“The Poor” and the value of health care
When Dr. Butchart, a missionary sent by the predecessor to Global Ministries, opened his clinic in Hefei, China in the late 1890’s his greatest challenge was trying to…
When Dr. Butchart, a missionary sent by the predecessor to Global Ministries, opened his clinic in Hefei, China in the late 1890’s his greatest challenge was trying to prove to people that his methods worked, even though they were based off of a complete different understanding of the body. He felt that if they understood how his treatments worked they would see the value of what he was offering.
In his diary he recounts a frustrating interaction he had had with a young woman to underscore this point. She had walked days to reach him, so he knew it had to be important but all he could understand was that there was something wrong with her eyes. Each time he inspected her eyes, he found nothing wrong, but the young woman wouldn’t leave. Finally, through what must have been an incredible feat of cross-cultural sign language, he figured out that it wasn’t her eyes that were the problem, but her mother’s. Dr. Butchart instructed her to bring her mother in the next morning, only to find out that the mother was still back in the village. In his diary Dr. Butchart laments that he could have done so much more if only she had understood medicine.
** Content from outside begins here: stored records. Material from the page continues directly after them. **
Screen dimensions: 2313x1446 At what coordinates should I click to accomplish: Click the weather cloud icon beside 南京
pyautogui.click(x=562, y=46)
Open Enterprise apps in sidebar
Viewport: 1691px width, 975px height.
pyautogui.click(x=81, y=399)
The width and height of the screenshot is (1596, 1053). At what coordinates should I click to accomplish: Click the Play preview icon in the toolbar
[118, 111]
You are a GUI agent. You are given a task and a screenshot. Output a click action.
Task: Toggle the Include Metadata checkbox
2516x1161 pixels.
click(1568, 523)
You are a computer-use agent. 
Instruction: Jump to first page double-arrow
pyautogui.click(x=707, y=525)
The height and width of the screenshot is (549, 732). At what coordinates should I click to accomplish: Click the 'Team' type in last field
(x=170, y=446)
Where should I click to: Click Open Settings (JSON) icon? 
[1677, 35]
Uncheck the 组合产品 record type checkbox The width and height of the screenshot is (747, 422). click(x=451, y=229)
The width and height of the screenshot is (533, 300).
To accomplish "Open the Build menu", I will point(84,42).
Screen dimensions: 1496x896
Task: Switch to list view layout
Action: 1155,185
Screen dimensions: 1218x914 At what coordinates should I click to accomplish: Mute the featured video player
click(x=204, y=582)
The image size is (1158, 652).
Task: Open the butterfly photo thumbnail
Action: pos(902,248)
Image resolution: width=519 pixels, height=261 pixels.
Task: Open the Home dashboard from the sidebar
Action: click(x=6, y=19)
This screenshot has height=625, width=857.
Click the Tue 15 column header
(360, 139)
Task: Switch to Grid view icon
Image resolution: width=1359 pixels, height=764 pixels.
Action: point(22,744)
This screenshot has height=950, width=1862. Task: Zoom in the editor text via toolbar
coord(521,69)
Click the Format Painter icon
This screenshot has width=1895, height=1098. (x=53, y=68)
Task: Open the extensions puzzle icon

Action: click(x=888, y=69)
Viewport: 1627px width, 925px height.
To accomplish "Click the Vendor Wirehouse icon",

I am afraid that there are still many organizations 120 years later that approach medicine in developing countries with this same attitude – that “the poor” are a group that simply don’t appreciate their health. After all, if healthcare really were a priority wouldn’t every Congolese family sleep under mosquito nets? Wouldn’t every Indian mother have her children vaccinated? The research shows that these “simple” efforts can have a real impact on the health of a community. These organizations though are ignoring the reality of living in economic poverty.
As discussed in detail in the fascinating book Poor Economics: A Radical Rethinking of the Way to Fight Global Poverty, it is not that the poor undervalue their health; it is that poverty forces individuals to make choices few of us ever have to contemplate. Imagine your family lives in a country where malaria is common, every day you may be bitten several times by mosquitoes but you have never had malaria. You know others who have had malaria, and the clinic in the town nearby can treat it, but it is expensive. You can either pay out of your limited daily wages for preventative measures, which don’t have any signs that they have kept you safe, or you can hope your good luck continues so that you have enough money to send a child to school, or provide larger meals for your family, or repair the hole in your roof that leaks every time it rains (all of which have more tangible results).
Some might even argue that this is just a lack of education – clearly the risk of an expensive illness is worth the cost of prevention. We should remember though that in the United States many people between the age of 20 and 30 have made the same difficult choice as those in developing countries by forgoing health insurance to stretch their limited monthly budgets.
As Global Ministries partner Educación Popular en Salud reminds us, in far too many countries health care has become a commodity that can be bought and sold instead of being a basic right. This thinking combined with the American emphasis on capitalism creates a dangerous paradigm – the rich live longer than the poor because they have earned it. I am pleased to be reminded of Global Ministries’ commitment to Justice, as we walk with partners who affirm that God’s abundant life is for all people, regardless of their income or the difficult decisions that a lack of resources may force some to make.